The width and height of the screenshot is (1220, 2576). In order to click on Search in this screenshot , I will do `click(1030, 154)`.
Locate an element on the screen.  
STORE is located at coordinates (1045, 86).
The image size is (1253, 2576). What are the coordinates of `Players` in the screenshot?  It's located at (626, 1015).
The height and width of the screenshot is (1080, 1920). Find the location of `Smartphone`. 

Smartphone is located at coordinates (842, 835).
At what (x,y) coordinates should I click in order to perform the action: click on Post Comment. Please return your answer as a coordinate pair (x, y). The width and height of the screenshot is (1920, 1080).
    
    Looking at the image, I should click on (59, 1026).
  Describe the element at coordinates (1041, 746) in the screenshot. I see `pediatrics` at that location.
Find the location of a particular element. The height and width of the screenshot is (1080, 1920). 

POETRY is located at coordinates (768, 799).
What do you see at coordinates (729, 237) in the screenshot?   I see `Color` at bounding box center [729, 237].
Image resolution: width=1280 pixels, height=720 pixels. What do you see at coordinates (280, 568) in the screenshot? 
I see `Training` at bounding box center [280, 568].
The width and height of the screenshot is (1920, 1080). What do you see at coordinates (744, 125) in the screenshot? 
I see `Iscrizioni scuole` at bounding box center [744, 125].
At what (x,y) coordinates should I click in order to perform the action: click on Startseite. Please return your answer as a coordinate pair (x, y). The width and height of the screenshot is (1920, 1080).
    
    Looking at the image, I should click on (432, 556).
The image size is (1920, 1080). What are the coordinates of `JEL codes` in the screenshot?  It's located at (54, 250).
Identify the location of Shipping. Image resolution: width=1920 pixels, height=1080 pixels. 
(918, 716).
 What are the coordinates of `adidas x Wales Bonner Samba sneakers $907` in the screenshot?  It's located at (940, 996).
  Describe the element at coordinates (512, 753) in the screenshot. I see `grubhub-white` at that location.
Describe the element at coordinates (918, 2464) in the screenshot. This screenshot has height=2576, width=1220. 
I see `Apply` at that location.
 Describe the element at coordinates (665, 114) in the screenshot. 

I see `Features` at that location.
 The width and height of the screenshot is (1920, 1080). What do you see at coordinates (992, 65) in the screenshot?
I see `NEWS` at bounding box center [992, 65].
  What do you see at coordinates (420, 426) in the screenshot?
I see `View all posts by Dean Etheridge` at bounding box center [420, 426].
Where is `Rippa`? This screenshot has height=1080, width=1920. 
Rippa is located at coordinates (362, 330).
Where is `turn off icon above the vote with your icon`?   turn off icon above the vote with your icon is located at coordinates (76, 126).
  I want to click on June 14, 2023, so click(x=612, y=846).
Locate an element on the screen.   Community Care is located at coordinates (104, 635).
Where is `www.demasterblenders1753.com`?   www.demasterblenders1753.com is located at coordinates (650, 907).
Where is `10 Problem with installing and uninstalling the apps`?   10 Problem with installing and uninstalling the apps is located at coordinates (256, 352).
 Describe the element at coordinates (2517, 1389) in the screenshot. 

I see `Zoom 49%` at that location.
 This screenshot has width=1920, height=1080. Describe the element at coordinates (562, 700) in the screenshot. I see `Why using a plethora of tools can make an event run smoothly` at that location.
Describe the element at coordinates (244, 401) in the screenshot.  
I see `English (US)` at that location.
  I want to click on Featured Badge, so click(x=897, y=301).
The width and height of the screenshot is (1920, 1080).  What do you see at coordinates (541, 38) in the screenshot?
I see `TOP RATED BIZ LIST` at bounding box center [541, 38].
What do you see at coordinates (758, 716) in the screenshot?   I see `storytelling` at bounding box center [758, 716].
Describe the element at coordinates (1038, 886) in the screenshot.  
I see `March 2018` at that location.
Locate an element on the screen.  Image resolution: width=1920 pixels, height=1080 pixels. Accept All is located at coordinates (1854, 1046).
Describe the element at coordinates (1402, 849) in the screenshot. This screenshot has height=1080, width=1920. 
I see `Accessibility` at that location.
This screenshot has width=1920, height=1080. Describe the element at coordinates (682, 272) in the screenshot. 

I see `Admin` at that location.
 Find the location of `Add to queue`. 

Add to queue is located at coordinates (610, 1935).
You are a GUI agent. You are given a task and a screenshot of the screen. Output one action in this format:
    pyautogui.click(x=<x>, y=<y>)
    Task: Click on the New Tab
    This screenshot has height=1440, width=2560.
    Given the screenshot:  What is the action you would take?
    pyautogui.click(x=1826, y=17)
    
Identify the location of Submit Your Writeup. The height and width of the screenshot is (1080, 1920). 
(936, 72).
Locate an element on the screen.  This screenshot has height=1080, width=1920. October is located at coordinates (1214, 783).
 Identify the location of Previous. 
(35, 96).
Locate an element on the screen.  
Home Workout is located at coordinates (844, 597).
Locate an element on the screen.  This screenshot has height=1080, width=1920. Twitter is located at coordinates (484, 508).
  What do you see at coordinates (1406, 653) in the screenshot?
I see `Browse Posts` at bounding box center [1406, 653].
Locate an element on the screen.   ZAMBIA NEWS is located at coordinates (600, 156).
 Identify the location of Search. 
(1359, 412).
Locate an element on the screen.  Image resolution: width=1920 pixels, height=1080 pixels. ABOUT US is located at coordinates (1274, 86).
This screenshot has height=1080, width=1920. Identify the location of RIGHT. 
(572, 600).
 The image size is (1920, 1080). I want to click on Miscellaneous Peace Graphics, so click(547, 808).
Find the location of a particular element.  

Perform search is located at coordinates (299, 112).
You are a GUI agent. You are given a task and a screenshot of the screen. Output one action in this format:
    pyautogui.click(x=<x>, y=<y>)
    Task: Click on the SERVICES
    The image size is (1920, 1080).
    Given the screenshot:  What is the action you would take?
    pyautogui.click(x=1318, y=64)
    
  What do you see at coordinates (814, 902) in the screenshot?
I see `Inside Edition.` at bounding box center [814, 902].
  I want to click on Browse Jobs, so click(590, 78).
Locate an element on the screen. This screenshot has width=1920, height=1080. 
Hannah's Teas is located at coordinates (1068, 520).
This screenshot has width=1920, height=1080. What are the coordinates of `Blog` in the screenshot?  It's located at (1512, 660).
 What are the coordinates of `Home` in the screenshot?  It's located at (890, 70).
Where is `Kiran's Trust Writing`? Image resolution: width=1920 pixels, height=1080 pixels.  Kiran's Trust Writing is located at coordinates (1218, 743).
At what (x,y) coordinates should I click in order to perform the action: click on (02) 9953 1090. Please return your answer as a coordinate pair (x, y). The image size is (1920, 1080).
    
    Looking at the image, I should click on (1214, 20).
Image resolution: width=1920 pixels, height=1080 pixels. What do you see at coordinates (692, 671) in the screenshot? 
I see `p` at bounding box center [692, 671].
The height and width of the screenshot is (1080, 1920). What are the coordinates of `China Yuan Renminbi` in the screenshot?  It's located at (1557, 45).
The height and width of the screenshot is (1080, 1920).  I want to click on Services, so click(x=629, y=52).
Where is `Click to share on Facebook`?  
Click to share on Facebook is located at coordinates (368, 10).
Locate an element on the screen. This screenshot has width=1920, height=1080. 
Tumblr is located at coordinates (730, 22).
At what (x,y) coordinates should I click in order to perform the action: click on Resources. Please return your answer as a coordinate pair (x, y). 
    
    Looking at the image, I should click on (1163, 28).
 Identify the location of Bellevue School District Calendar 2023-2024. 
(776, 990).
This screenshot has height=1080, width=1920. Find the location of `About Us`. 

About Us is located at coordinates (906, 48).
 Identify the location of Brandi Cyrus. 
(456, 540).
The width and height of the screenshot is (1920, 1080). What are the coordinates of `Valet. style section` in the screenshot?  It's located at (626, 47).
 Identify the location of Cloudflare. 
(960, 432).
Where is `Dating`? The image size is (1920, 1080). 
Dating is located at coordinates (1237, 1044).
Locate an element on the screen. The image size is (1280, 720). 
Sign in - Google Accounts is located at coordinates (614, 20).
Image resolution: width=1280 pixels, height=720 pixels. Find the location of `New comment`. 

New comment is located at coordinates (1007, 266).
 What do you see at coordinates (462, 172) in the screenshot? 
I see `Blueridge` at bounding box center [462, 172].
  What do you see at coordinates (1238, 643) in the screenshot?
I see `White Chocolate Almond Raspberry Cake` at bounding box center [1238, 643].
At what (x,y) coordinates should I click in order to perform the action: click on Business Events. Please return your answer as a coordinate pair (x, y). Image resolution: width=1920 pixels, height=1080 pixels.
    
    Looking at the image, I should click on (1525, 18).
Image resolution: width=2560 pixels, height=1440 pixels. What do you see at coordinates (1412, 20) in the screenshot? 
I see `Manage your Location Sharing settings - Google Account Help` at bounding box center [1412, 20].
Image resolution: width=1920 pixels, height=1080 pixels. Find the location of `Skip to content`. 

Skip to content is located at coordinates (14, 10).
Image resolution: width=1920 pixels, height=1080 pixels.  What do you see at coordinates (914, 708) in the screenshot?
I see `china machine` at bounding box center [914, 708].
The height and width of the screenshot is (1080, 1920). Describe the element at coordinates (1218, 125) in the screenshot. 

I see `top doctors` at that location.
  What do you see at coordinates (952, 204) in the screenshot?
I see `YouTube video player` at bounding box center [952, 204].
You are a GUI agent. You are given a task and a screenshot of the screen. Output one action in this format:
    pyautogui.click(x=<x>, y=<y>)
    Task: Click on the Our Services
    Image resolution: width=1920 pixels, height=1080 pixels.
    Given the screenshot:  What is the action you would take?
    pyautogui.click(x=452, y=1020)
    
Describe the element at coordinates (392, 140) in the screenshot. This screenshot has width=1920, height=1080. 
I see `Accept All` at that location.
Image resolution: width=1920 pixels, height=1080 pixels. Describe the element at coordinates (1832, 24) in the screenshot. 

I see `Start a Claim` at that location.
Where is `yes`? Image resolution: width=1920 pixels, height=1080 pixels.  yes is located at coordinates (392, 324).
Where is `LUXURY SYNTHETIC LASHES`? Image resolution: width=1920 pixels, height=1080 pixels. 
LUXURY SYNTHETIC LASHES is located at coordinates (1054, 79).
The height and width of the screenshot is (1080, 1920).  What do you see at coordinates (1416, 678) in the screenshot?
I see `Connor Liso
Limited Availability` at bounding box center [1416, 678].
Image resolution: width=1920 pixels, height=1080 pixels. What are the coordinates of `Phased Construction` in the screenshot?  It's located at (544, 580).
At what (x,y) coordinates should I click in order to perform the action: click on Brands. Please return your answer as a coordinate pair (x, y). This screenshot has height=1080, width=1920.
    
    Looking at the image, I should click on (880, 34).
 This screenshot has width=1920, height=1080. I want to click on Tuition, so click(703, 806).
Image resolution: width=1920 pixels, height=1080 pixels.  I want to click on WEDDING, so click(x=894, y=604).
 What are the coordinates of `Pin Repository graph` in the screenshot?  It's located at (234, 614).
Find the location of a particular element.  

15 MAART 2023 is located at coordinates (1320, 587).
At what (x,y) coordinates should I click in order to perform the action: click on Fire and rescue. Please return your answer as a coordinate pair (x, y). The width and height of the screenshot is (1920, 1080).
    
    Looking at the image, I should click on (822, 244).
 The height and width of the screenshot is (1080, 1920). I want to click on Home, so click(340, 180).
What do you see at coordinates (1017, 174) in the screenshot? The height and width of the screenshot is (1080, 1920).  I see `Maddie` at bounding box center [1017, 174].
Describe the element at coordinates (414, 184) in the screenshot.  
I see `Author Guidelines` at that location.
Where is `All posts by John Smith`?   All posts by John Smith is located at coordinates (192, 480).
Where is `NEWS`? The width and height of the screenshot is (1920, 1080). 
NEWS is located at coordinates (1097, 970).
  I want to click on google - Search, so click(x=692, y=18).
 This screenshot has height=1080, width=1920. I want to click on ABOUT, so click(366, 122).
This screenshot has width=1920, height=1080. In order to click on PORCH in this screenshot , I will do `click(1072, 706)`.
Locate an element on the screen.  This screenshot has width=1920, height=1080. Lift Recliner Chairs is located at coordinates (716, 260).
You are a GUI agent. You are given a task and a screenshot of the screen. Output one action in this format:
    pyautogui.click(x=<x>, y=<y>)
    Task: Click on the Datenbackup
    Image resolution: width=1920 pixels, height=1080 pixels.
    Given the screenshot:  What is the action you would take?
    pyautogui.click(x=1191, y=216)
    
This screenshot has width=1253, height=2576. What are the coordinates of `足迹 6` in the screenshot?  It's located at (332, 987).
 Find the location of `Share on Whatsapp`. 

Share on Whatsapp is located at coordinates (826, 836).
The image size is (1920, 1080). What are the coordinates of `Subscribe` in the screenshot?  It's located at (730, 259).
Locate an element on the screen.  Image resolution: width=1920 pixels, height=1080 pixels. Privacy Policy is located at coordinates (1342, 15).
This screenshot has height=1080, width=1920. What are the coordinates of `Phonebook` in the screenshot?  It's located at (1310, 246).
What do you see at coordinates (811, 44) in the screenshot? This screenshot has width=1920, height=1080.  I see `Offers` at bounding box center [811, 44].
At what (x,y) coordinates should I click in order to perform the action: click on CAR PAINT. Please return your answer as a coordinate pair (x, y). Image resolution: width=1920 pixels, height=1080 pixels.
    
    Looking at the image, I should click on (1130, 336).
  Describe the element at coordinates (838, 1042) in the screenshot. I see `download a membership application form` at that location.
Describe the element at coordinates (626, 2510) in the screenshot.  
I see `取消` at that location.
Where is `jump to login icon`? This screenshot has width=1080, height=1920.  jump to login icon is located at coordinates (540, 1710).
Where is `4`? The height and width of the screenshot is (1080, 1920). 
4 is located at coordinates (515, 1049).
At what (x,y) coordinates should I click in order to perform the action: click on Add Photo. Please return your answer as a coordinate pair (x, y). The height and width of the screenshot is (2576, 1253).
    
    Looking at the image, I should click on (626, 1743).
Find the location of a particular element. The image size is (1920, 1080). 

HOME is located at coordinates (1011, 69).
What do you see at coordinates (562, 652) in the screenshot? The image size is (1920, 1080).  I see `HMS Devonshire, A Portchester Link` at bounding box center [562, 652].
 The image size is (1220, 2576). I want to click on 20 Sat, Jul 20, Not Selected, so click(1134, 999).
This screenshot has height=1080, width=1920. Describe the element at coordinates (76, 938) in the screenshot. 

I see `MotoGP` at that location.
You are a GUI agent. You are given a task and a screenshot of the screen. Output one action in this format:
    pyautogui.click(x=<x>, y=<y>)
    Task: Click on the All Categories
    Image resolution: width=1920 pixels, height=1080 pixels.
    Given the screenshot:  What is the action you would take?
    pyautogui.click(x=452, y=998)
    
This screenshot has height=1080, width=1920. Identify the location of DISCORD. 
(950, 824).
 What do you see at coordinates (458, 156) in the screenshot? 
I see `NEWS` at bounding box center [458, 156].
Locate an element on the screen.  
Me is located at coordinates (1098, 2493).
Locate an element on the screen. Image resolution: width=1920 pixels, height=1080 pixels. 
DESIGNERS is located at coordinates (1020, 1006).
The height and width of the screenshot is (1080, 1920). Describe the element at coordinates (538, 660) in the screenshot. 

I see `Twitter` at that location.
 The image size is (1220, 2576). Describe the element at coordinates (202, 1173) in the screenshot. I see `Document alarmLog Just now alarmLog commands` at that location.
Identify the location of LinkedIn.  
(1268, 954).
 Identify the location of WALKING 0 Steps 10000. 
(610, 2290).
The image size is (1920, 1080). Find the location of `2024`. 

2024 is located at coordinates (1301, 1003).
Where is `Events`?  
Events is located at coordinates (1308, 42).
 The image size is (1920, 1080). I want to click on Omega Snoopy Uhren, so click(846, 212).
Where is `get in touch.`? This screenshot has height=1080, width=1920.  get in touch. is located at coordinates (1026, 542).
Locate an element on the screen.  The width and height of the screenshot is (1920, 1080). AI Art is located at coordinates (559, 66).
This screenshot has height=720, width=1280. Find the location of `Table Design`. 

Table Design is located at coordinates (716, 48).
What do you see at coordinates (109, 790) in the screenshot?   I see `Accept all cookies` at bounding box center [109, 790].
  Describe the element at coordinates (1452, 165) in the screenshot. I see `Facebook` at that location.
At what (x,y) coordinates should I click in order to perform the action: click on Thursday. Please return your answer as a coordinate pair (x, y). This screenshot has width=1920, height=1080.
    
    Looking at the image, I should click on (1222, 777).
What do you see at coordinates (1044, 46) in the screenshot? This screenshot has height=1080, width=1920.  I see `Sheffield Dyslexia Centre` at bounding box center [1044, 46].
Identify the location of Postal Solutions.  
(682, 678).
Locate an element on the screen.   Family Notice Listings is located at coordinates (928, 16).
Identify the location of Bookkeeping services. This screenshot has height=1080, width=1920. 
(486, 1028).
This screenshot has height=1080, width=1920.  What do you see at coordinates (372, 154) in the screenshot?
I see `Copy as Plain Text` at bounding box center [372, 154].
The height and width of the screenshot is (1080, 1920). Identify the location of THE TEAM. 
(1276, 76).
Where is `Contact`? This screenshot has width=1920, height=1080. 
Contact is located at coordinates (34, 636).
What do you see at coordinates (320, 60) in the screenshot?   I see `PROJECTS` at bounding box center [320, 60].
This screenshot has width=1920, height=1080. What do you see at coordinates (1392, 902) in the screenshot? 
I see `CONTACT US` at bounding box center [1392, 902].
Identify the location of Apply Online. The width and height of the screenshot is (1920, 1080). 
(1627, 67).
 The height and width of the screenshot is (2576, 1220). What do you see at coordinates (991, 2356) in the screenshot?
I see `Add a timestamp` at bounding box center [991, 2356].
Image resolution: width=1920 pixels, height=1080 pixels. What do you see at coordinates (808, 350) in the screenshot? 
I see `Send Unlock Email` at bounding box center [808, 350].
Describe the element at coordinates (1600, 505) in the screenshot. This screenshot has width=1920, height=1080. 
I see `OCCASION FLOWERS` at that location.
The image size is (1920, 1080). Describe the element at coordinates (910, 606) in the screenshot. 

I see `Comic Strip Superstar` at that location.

## GOAL OF THE EXERCISE
Update the material starting at the line that contains "272) in the screenshot." and ending at the line that contains "Home Workout is", swapping "Identify" for "Pinpoint" and leaving everything else the same.

## TASK ANSWER
This screenshot has width=1920, height=1080. Describe the element at coordinates (682, 272) in the screenshot. 

I see `Admin` at that location.
 Find the location of `Add to queue`. 

Add to queue is located at coordinates (610, 1935).
You are a GUI agent. You are given a task and a screenshot of the screen. Output one action in this format:
    pyautogui.click(x=<x>, y=<y>)
    Task: Click on the New Tab
    This screenshot has height=1440, width=2560.
    Given the screenshot:  What is the action you would take?
    pyautogui.click(x=1826, y=17)
    
Pinpoint the location of Submit Your Writeup. The height and width of the screenshot is (1080, 1920). 
(936, 72).
Locate an element on the screen.  This screenshot has height=1080, width=1920. October is located at coordinates (1214, 783).
 Pinpoint the location of Previous. 
(35, 96).
Locate an element on the screen.  
Home Workout is located at coordinates (844, 597).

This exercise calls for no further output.